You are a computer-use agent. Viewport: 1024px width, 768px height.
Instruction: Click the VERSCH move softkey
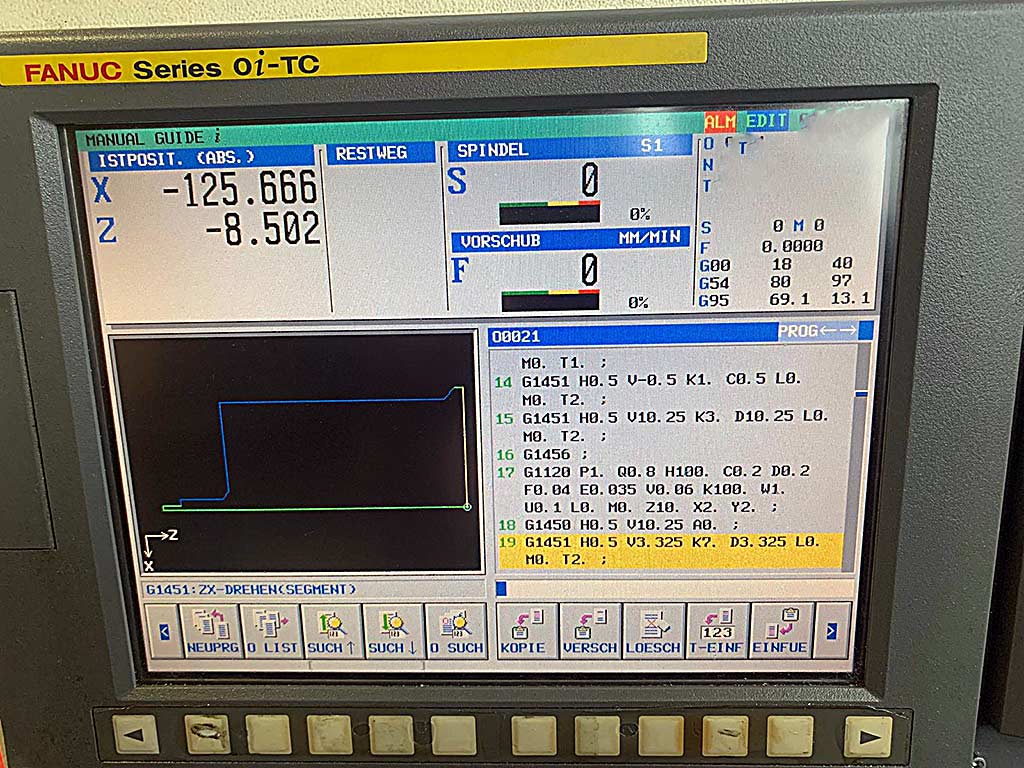589,631
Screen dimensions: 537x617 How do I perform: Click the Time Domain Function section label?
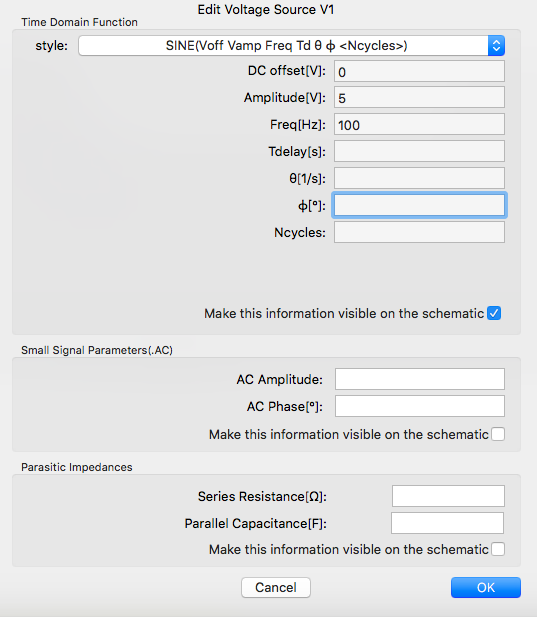click(x=79, y=22)
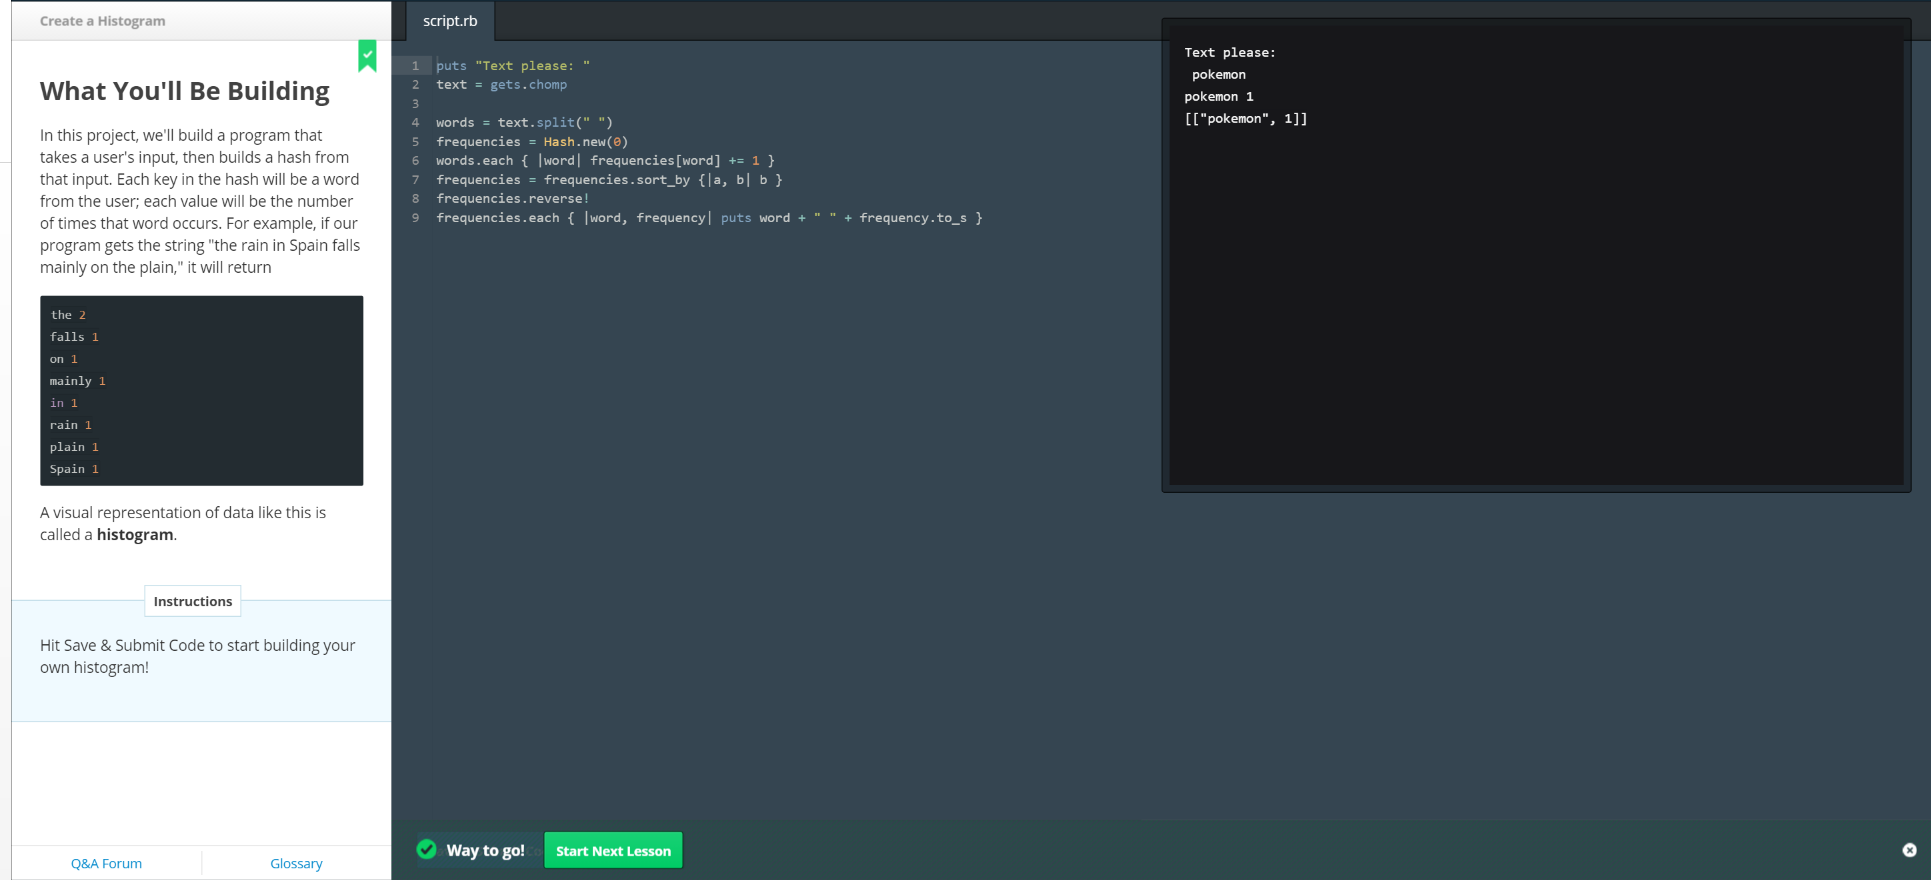
Task: Open the Glossary link
Action: tap(296, 863)
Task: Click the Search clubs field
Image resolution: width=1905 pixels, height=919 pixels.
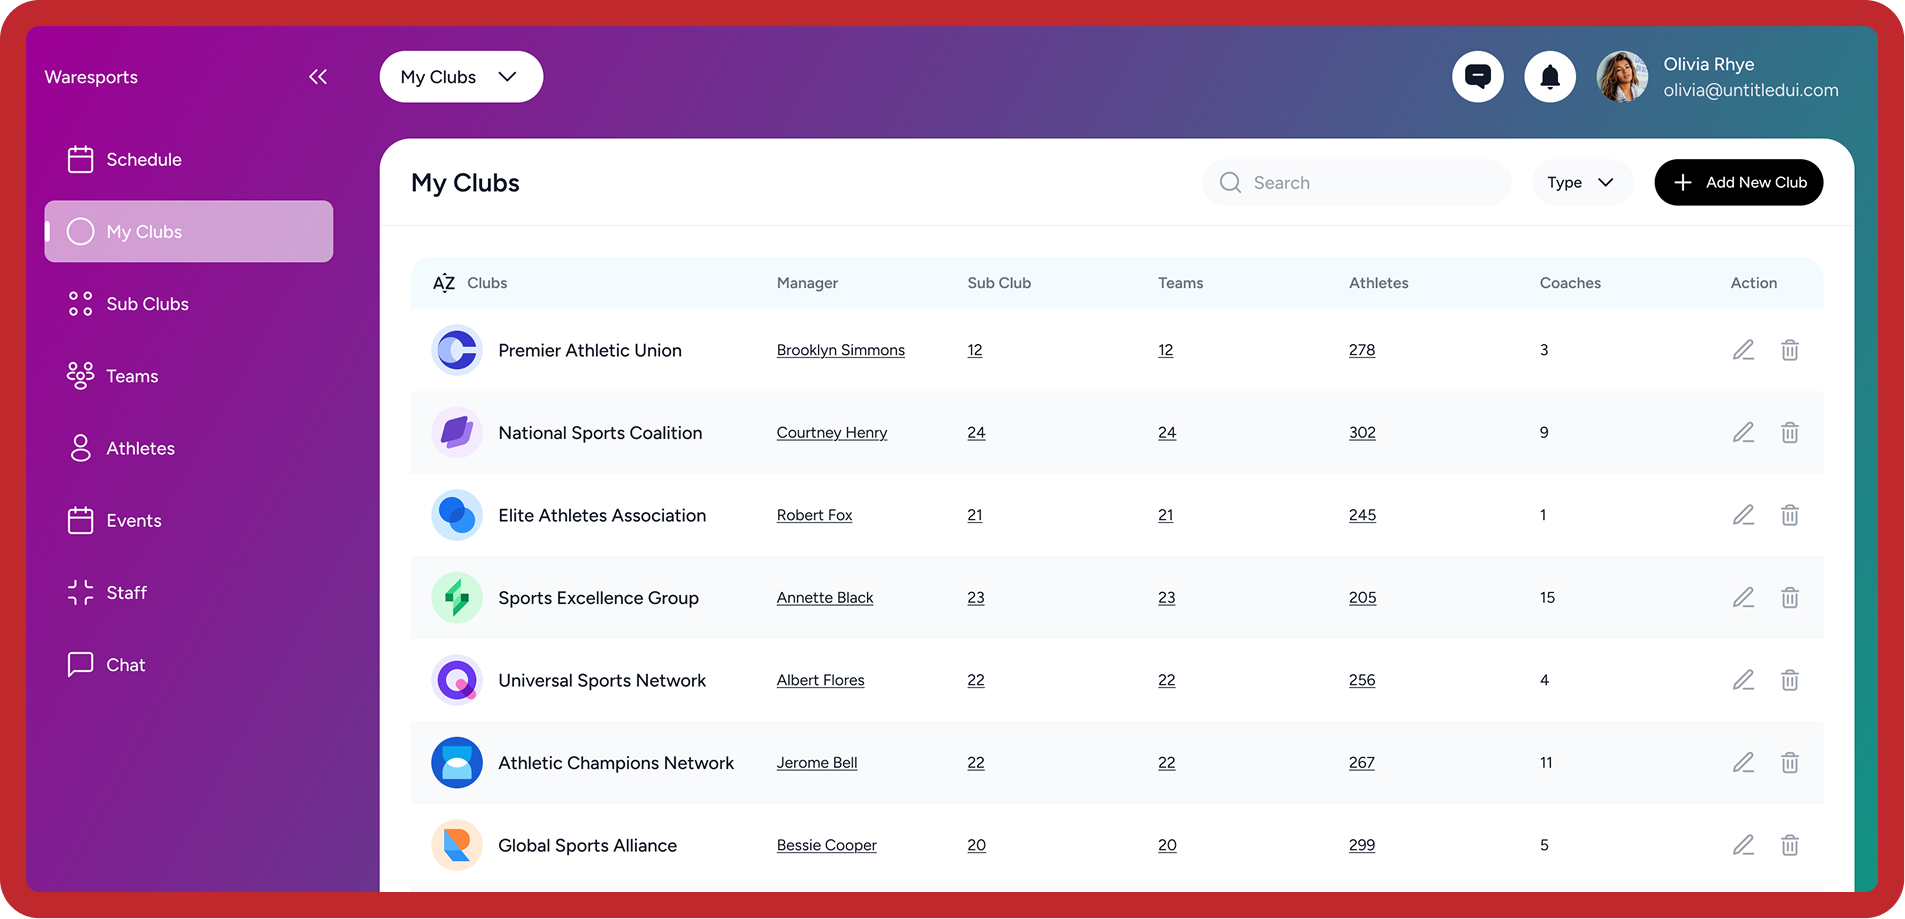Action: [x=1357, y=183]
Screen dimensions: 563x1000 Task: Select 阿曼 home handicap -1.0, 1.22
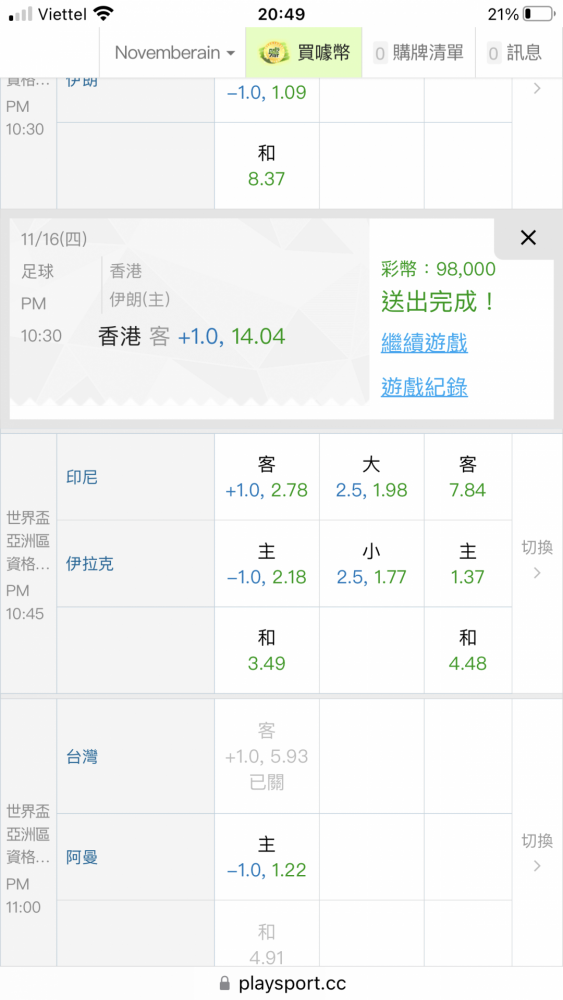pos(267,857)
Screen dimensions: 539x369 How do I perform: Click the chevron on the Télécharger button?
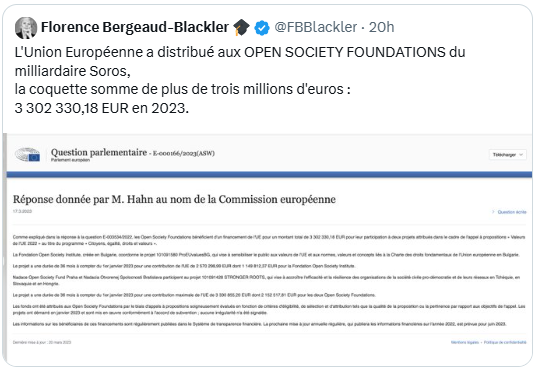521,155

━━━━━━

- **Exercise goal**
Nothing should appear in the answer except the lines from the one containing "Task: Click the Search clubs field" through the last line of the listing, given again exactly and with no pictures.

- **Task answer**
Task: Click the Search clubs field
Image resolution: width=1905 pixels, height=919 pixels.
Action: [x=1357, y=183]
Screen dimensions: 563x1000 Task: Select 阿曼 home handicap -1.0, 1.22
pos(267,857)
Screen dimensions: 539x369 How do I perform: Click the chevron on the Télécharger button?
521,155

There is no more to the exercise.